The TSX Composite has quietly made it back to levels not seen since 2014 when oil was above $90. I say quietly because the market has been dragged higher by the strong performance of the financial sector, which makes up 36% of the index.
A handful of big cap energy names have also added fuel to this rally as oil and gas represents over 21% of the TSX.
The potential risks to the Canadian stock market should be no surprise...
1. The Price of Oil
It's no secret that there's a major supply glut and prices continue to fluctuate on every word out of OPEC.
Will OPEC extend production cuts into 2018? If they don't prices will most definitely fall. If they do extend cuts, prices could still remain weak if demand doesn't strengthen to meet the increasing supply from non-OPEC producers.
Oil has been range bound for over a year topping out in the low $50's and bottoming in the low $40s. What happens if the bottom of this range is taken out and oil trades in the $30's?
Oil prices in the $30's or low $40's could re-ignite fear of oil and gas loan defaults as well as more oil industry related layoffs. Both of
these would be negative for the Canadian economy and pose a threat to lenders. Most Canadian banks have some exposure to the Canadian oil and gas companies through loans or other related
Canadian banks may be facing another potential problem...
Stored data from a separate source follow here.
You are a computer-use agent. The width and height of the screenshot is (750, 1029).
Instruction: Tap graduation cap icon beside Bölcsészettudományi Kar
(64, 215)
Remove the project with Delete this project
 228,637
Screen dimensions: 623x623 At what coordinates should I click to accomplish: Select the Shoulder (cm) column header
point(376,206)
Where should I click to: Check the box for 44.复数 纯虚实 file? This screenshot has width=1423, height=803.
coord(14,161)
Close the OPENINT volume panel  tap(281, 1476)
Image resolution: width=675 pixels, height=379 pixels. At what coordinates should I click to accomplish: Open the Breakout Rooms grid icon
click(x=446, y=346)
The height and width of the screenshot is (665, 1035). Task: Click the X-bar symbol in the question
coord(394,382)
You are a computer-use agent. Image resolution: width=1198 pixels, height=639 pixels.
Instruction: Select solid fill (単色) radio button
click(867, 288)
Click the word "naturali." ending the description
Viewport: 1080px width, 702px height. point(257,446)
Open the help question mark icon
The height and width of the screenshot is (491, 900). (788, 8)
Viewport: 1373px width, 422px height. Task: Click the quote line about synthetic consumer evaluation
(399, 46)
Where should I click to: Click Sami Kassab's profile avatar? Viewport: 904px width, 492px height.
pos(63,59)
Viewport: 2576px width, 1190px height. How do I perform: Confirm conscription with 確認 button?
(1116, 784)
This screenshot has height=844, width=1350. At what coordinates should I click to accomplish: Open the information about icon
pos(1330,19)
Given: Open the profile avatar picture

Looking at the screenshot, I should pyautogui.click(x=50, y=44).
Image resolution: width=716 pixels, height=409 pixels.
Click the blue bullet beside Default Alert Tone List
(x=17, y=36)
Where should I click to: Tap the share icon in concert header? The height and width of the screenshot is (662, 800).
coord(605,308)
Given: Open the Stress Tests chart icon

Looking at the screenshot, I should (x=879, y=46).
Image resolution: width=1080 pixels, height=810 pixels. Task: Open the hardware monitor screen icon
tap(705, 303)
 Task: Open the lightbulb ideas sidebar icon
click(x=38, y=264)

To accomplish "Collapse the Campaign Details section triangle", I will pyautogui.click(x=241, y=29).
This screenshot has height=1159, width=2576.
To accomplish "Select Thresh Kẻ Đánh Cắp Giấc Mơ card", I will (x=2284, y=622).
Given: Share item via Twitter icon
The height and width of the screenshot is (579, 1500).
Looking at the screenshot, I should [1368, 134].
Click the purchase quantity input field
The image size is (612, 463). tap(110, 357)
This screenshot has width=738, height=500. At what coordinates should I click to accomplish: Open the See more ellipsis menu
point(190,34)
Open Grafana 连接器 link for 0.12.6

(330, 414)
2. Toronto and Vancouver Housing Markets
You would have to be living under a rock to be unaware of what's going on in housing markets in Vancouver and Toronto.
Toronto is living up to the reputation among western Canadians of being the center of the universe, as the cost to purchase a home has reached some of the highest prices on the planet.
What if housing markets suffer a severe correction or worse yet prices crash? This would be bad news for Canadian financial institutions.
You've probably seen what happened to Canada's largest sub-prime lender Home Capital Group's stock over the last couple weeks (-80% year to date). This
event alone may be the cause of some recent selling in the bank stocks where many were trading near all time highs.
Investors may have good reason to sell these stocks further on fear of bad mortgages held by banks in these
inflated real estate markets.
3. Potential Bearish Chart Formation - Head and Shoulders Top
The TSX has struggled to make new highs, failing on 2 separate occasions and has now potentially formed a pattern known as a head and shoulders top.
Some further selling below 15,200 would be needed in order to verify this technical event. For now it's just an observation worth paying attention
With financials and energy making up nearly 60% of the TSX, further weakness in these two sectors could easily send the index down 10% or more.
Having rallied over 35% from 2016 lows a normal correction could retrace 50% of these gains. This would take us back to 14,000 which would be a 10% correction.